Scammers continue to target Seattle City Light customers

Seattle City Light is encouraging customers to continue to be on the lookout for scammers this holiday season. The My Ballard team reported several scamming attempts that took place in our neighborhood back in November.

As temperatures continue to drop and the importance of keeping your home warm rises, Seattle City Light reports that scammers are taking full advantage of the situation by targeting utility customers; threatening to shutoff power unless payment is made to a fraudulent bill collector.

According to Seattle City Light, their team is receiving 25 to 30 reports per week from customers targeted by scams, often from some of Seattle’s most vulnerable residents.

Scammers commonly target non-English speaking individuals, the elderly and small business owners. They use phone calls, email, even home visits, posing as Seattle City Light employees. During the scam, they demand the customer’s financial and personal information in addition to payment with a pre-paid credit card (MoneyPak/GreenDot) or else the customer will face an immediate shutoff of service.

Seattle City Light wants to remind customers that their team does not call, email or visit customers demanding immediate payment to avoid shutoffs.

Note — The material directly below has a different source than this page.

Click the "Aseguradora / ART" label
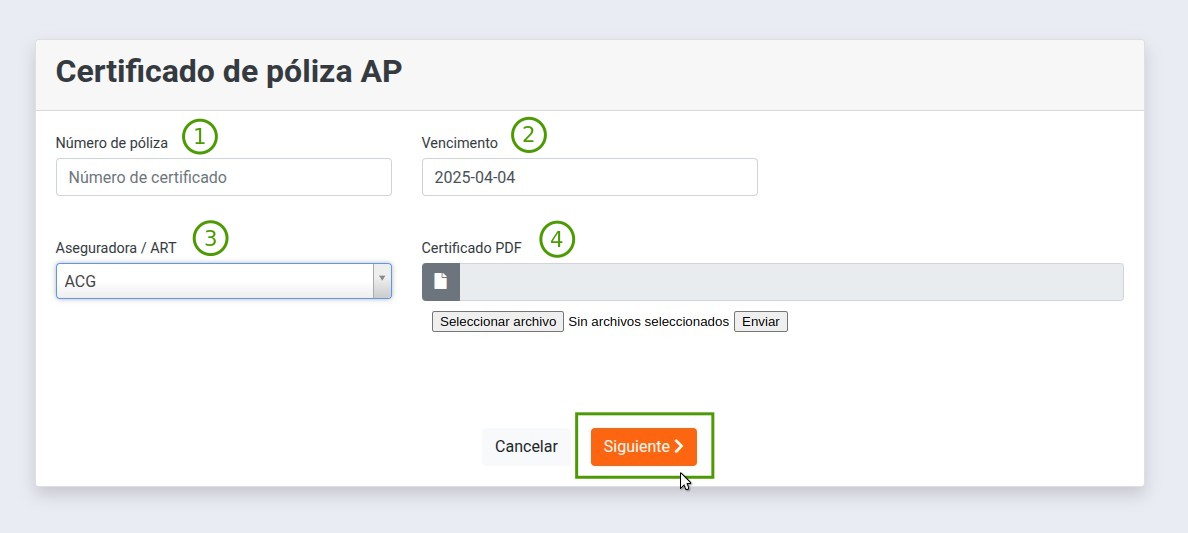1188x533 pixels. tap(116, 248)
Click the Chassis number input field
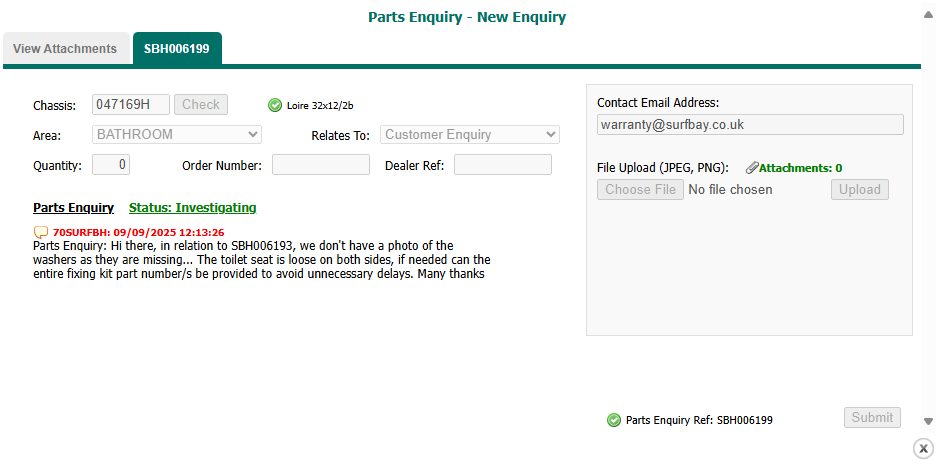The image size is (940, 464). tap(130, 104)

Anyone who falls behind on payments will receive at least two written notifications before the shutoff process starts.

It is also important to remember that City Light employees will never need to enter your home to conduct any kind of test.

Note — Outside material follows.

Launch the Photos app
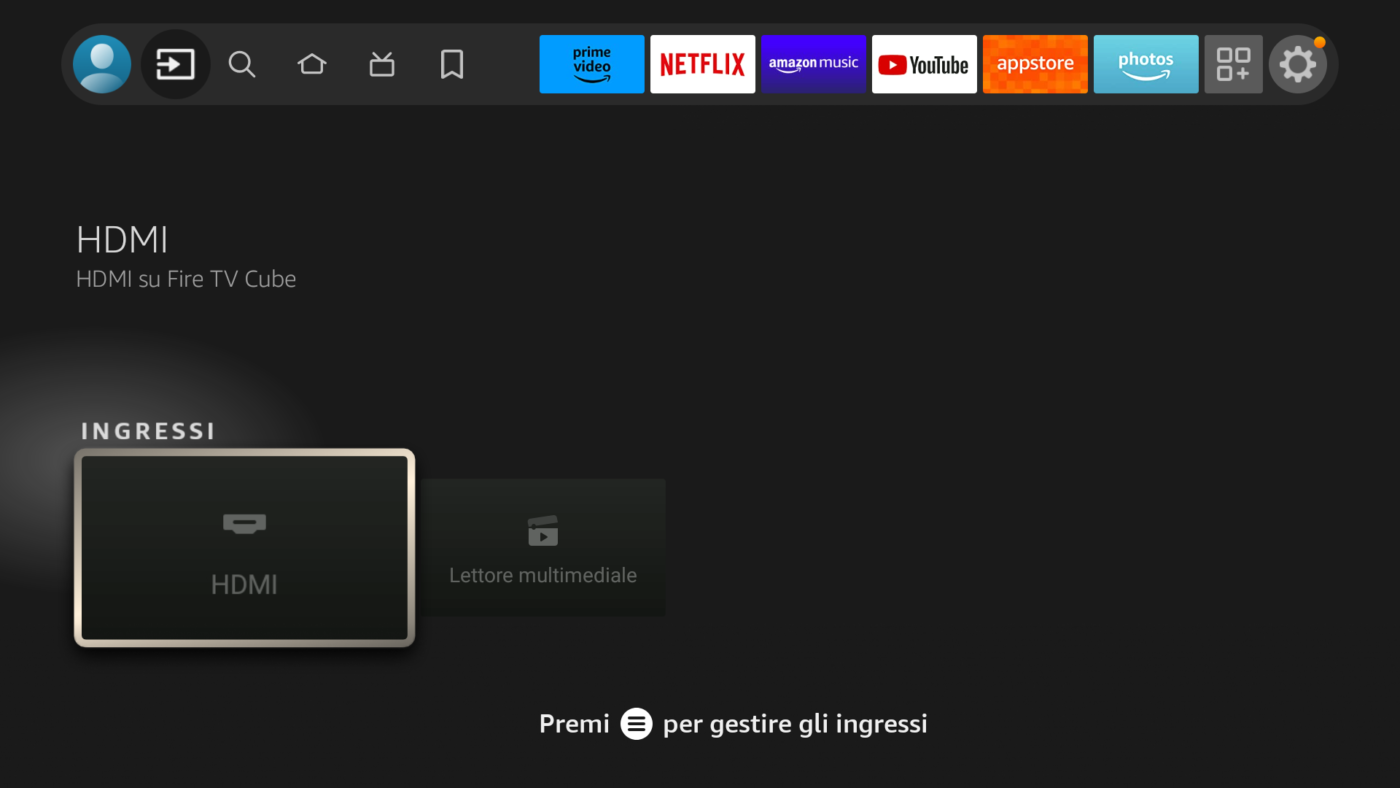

If someone claiming to be from City Light approaches you at home and asks for personal or financial information, requests to enter your home, or cannot provide you with employee identification, immediately shut your door, secure your home and call 911.

If you or someone you know suspects a scam attempt or has any questions regarding their bill, City Light encourages you to call a customer service representative at (206) 684-3000.

Seattle City Light is spreading awareness about the scam and hoping to stop it through its “Spot It, Report it, Stop it,” scam prevention campaign.